Dans la liste ci-dessous, remplacez « sidebar » par « panel », puis recopiez sans autre modification les lignes en commençant à celle qui contient « How do I perform: Sort » et en terminant à celle qui contient « click(x=65, y=399) », ces deux lignes comprises. Omettez les images dans votre réponse.

═════ Lignes de données ═════

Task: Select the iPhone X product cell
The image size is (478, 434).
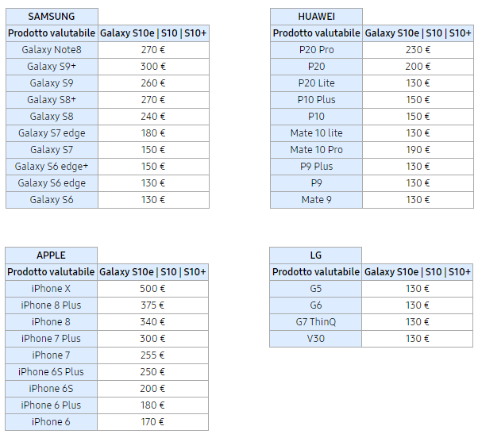Action: click(52, 289)
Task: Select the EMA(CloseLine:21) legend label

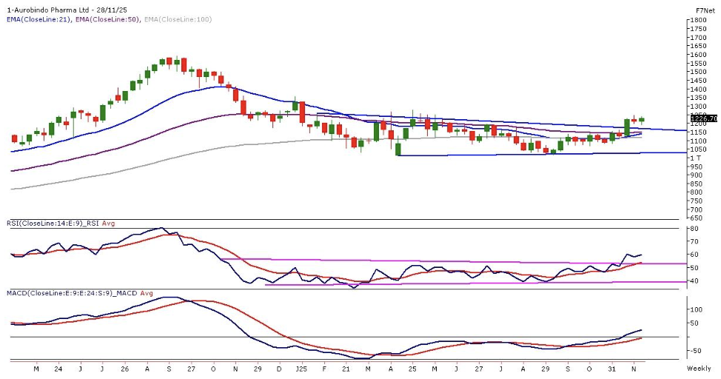Action: click(37, 19)
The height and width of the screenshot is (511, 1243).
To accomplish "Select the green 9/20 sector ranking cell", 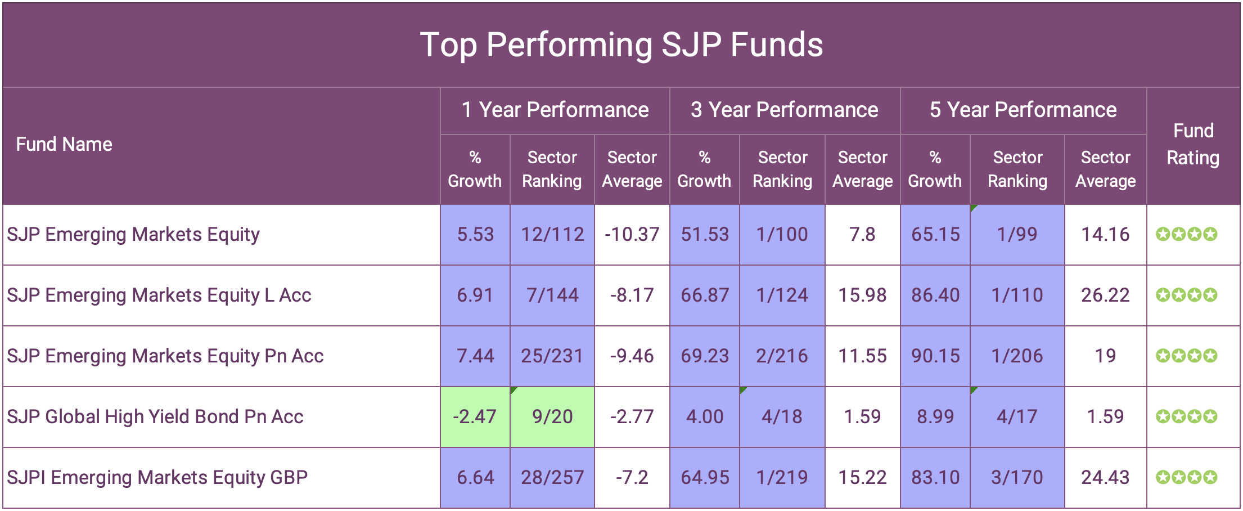I will point(552,416).
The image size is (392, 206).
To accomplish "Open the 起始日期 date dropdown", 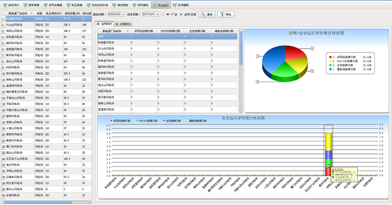I will pos(123,14).
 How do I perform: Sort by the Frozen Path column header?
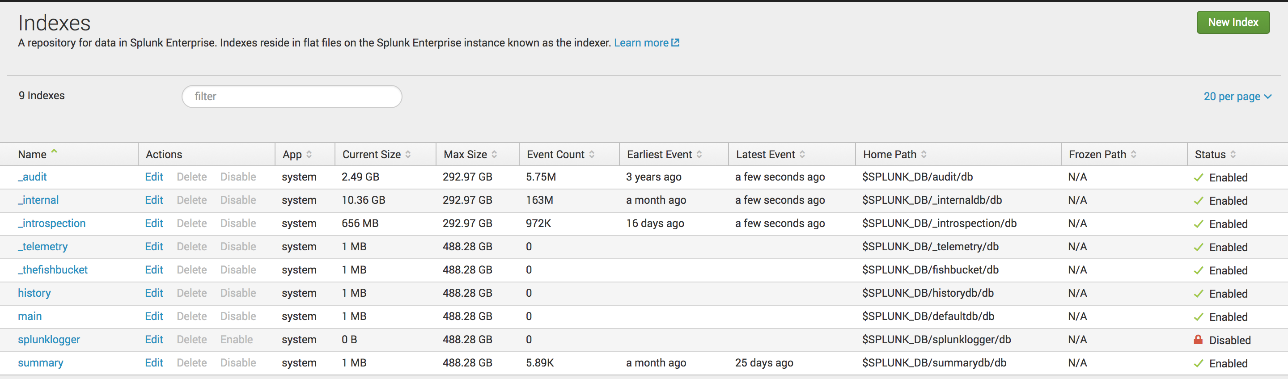coord(1097,155)
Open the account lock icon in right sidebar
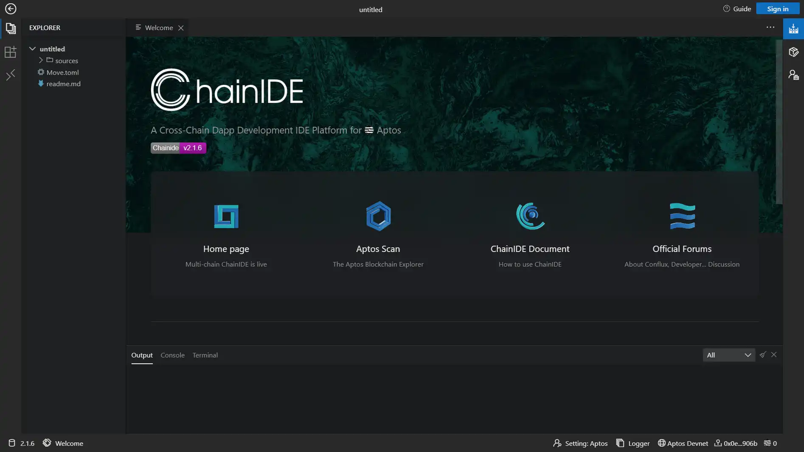The height and width of the screenshot is (452, 804). click(x=793, y=75)

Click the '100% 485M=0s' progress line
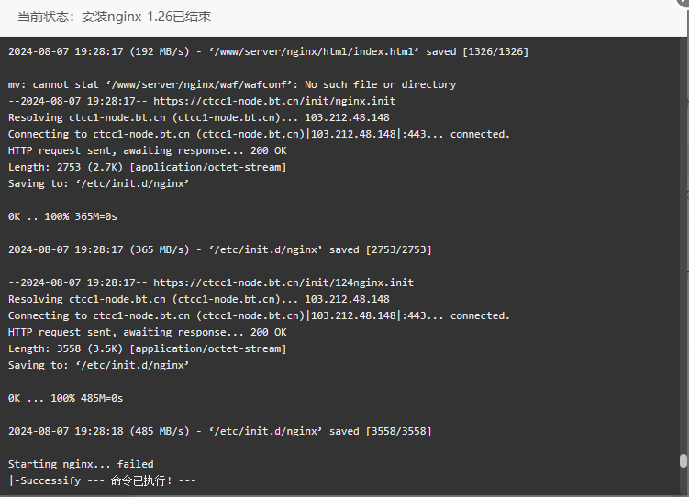click(x=65, y=399)
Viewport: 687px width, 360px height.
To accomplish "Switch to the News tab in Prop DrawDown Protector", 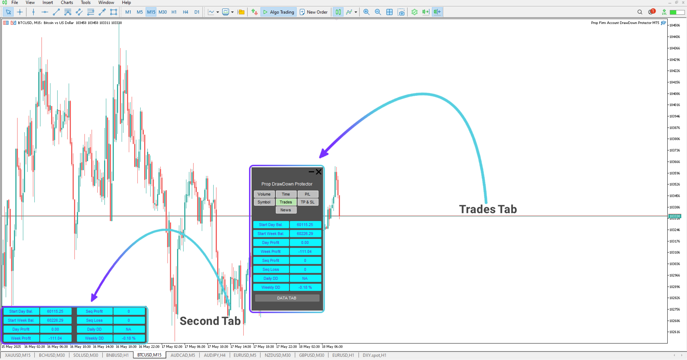I will click(286, 210).
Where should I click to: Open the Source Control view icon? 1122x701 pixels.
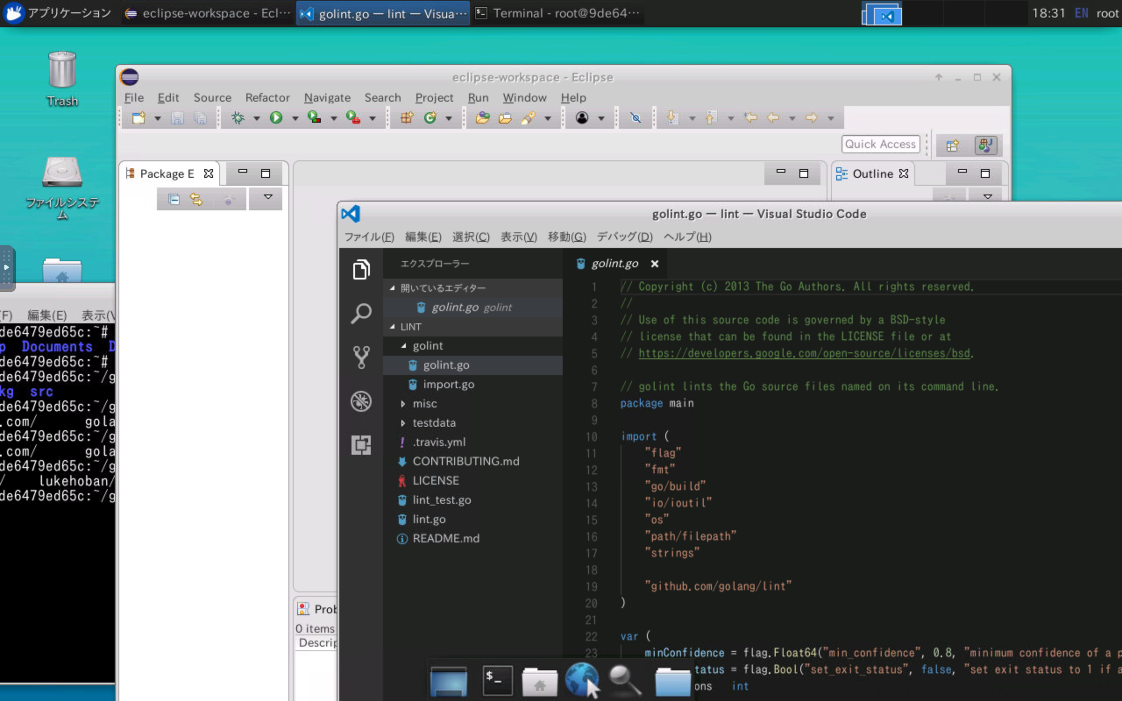click(x=361, y=357)
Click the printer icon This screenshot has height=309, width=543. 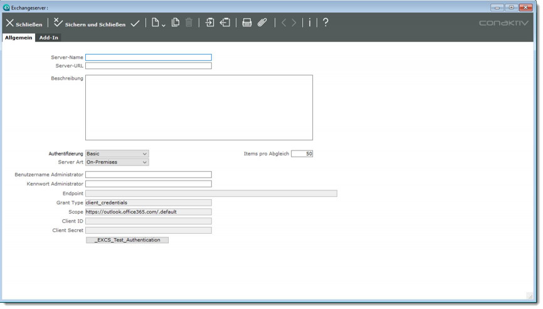click(x=247, y=23)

═════

#### Réponse attendue:
 How do I perform: Sort by the Frozen Path column header?
coord(1097,155)
Open the account lock icon in right panel
The height and width of the screenshot is (452, 804). click(x=793, y=75)

Click the '100% 485M=0s' progress line
click(x=65, y=399)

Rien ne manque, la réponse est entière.